Peter picker. Any time the ball is hit toward center field, it feels as if there's a chance it will be caught. Peter Bourjos throws his body around recklessly, even in games that seem like lost causes. He got a fast jump on Alex Rios' slicing drive in the seventh inning and made a sliding catch near the warning track to take away yet another extra-base hit and, eventually, save a run.

On-base machine. Bobby Abreu is having a weird season. He has hit just one home run in 131 at-bats, but he's pushing a .400 on-base percentage. Abreu had a single and a walk Monday. He has 26 walks. The next closest Angel in that category is Torii Hunter with 16.

King Carlos. Few of the White Sox get cheated when they're in the batter's box, especially not Carlos Quentin, who made devastating contact Monday. Quentin had consecutive RBI doubles in the third and fifth innings, then hit a deep three-run home run off Angels reliever Trevor Bell in the seventh. He might be middling along against the rest of the league, but he always seems to punish the Angels.

The Bad:

The starter. After throwing only 61 pitches in his previous start, cut short by rain in Boston, Santana might have been a little too strong Monday night.

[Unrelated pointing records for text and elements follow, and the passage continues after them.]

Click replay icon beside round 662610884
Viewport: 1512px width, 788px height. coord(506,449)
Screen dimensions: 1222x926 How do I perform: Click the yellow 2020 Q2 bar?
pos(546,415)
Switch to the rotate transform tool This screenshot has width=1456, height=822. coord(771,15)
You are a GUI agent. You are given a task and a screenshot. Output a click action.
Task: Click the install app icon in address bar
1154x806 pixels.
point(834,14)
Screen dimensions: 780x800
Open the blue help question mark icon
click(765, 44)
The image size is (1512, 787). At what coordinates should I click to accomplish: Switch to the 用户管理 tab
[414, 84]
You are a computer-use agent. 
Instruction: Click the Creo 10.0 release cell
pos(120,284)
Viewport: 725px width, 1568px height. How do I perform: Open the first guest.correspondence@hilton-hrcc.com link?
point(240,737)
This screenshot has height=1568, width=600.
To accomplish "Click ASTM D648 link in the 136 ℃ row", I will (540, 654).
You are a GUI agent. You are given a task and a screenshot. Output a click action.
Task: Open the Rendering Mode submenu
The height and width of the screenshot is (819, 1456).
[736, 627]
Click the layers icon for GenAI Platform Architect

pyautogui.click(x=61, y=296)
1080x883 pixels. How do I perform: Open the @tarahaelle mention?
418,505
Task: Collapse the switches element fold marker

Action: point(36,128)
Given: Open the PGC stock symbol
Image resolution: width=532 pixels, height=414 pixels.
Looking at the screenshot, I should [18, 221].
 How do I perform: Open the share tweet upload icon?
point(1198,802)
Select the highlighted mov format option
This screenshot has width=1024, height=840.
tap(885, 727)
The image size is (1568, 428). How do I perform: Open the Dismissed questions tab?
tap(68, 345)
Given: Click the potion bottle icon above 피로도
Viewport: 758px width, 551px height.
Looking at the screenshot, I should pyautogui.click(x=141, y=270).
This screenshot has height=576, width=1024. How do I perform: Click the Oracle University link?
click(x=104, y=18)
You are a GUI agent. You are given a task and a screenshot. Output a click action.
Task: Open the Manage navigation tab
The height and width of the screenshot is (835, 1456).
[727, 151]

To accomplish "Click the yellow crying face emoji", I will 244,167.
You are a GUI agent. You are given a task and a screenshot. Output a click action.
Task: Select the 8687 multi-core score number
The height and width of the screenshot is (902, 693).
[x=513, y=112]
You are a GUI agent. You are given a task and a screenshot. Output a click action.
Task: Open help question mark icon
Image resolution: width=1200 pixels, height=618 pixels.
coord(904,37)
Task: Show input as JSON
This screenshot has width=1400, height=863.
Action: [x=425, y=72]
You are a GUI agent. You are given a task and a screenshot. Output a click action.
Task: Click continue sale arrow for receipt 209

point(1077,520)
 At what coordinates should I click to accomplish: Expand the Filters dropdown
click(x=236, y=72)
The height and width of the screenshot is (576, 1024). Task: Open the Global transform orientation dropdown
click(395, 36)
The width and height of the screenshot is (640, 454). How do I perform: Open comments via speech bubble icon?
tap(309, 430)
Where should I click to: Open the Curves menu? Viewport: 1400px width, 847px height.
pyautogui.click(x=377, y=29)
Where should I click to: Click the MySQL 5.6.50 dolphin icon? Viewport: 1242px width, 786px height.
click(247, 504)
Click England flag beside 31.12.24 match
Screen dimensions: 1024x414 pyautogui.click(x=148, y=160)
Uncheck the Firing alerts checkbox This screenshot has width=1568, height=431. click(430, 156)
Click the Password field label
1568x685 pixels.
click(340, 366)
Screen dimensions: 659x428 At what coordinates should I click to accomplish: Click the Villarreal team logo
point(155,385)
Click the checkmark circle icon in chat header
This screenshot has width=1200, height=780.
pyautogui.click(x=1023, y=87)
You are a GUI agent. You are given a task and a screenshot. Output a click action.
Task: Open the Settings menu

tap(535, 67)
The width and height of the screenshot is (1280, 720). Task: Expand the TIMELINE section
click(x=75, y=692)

He couldn't follow up that performance -- in which he struck out seven batters in four hitless innings -- and he didn't give the Angels much of a chance. The White Sox were swinging aggressively and Santana was leaving balls in the heart of the plate -- a toxic combination for him. It was 3-0 by the time the Angels batted in the third inning.

Shooting blanks. The Angels were having better at-bats in clutch situations lately, but Monday they took a step back against Edwin Jackson and a couple of relievers. Hunter grounded into his league-leading 12th double play to end a threat in the sixth inning and the Angels went 0-for-9 with runners in scoring position overall.

Outfield depth. Normally, losing a player who is batting .183 wouldn't be the most crushing blow. But when Vernon Wells left the game after the fourth inning because of a strained groin, it hit the Angels in their most vulnerable spot. They're rail thin in outfielders. While Wells is out, they'll have to plug the hole in left field with some combination of aging players (Bobby Abreu), converted infielders (Alexi Amarista or Mark Trumbo) and guys at Triple-A.